In spite of population growth, many regions are facing farm labor shortages. Young people are seeking opportunities in the cities rather than in rural areas. The conventional solutions to the lack of workers is motorized mechanization, broadcast herbicides for weed control, and blanket pesticide application for insect and plant disease management. Unfortunately, these solutions often require a radical reorganization of medium and small-scale farms. Trees must be cut, rocks removed, villages relocated, and streams rerouted. Moreover, a broadcast application of pesticides can make the countryside a less desirable place to live. PA technology offers more sustainable and effective alternatives. For example, robotic equipment can farm efficiently around trees, rocks, and villages, while microdosing fertilizer and pesticides can reduce environmental impact. Online and mobile ordering of agricultural inputs with drone delivery can help medium and small-scale farmers use the right inputs at the right time. Drone spot spraying, optimal weed sensing, and robotic microdosing of pesticides have the potential to drastically reduce agricultural chemical use and change the economies of scale in weed and pest control. Electronic marketing via the internet and cell phones can help these farmers sell higher valued products directly to processors and consumers.
Adoption of PA Technology
Across the world, the large-scale mechanized agriculture sector is adopting PA technology that does not require specialized knowledge by the user. For example, many countries are using GPS-based applications for guidance of agricultural equipment. In the United States, over 85 percent of agricultural chemical dealers use GPS guidance to apply fertilizer and pesticides, and farmers in the country are following a similar trajectory. In Australia, over 80 percent of grain farmers use GPS guidance. Worldwide, many new tractors, sprayers, and harvesters are equipped with GPS autosteer, allowing “hands-free” farming. With this technology in place, the operator’s role is mainly to hit the off switch if something goes wrong. To cut costs and improve control of farming practices and input application, a logical step forward is autonomous robotic equipment.

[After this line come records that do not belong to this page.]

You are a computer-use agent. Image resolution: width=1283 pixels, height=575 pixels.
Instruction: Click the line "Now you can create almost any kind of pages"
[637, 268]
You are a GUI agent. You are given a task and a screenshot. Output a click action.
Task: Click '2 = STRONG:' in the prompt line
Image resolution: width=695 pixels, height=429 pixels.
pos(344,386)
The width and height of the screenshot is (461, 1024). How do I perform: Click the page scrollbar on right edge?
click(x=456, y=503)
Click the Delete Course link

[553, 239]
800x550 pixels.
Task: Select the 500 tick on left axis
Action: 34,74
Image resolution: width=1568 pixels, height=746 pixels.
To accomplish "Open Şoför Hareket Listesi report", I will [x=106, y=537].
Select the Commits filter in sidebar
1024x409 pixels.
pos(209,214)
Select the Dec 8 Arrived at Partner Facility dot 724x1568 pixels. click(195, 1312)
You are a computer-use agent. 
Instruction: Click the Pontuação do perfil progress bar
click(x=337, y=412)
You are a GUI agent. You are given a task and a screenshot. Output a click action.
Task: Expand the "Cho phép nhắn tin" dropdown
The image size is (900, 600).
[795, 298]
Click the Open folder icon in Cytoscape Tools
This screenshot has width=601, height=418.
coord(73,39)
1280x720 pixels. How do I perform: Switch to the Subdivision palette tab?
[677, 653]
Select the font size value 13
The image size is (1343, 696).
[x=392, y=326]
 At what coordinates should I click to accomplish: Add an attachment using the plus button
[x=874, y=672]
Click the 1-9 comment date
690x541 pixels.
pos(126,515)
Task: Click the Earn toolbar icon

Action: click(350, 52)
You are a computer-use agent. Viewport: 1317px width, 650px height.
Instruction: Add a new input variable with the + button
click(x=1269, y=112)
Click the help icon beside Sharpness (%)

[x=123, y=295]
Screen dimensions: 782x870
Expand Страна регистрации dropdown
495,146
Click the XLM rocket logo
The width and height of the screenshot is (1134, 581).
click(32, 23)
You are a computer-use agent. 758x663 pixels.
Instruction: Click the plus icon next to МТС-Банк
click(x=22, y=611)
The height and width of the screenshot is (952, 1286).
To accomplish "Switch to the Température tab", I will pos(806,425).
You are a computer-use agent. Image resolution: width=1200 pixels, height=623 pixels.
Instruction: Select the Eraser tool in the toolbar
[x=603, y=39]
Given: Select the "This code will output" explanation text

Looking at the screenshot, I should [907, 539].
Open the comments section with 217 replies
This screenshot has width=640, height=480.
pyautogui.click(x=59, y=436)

The adoption of PA technology that requires specialized knowledge by the user has been more limited. For instance, in the United States about 80 percent of fertilizer dealers offer variable-rate technology (VRT) application services, but farmer surveys suggest that no more than 20 percent of farms or crop areas actually use the technology. Data from Europe, Latin America, and the former Soviet Union suggest similar levels of adoption. Hypotheses about these relatively modest levels include the following:
High cost of manual soil testing and lab analysis
Lack of confidence in fertilizer recommendations or algorithms (especially for nitrogen)
Low cost of fertilizer without considering the environmental impacts or other externalities
Economists suggest that widespread adoption of VRT fertilizer (and other inputs) will probably require additional technology. Specifically, it will require the development of on-the-go sensors coupled with robust algorithms that adjust input rates as the equipment moves through the field. On-the-go soil sensing and fertilizer rate adjustment would make VRT fertilizer an embodied knowledge technology eliminating costly and error-prone human intervention.
Seizing the Opportunity
However, farms around the world are adopting PA technologies. A key question is: who will benefit? For the benefits to reach small and medium-scale farmers, countries will likely need to increase investment in research and development (R&D) that adapts PA technology. On a local level, this might require further R&D funded with public investment, since agricultural innovation on medium- and small-scale farms has a strong public good aspect. Public interest in rebuilding rural economies and reducing the environmental impact of agricultural chemicals justifies the allocation of funds. That adaptive R&D is needed to attract entrepreneurs to the sector who will eventually build the supply chains that make this technology sustainable.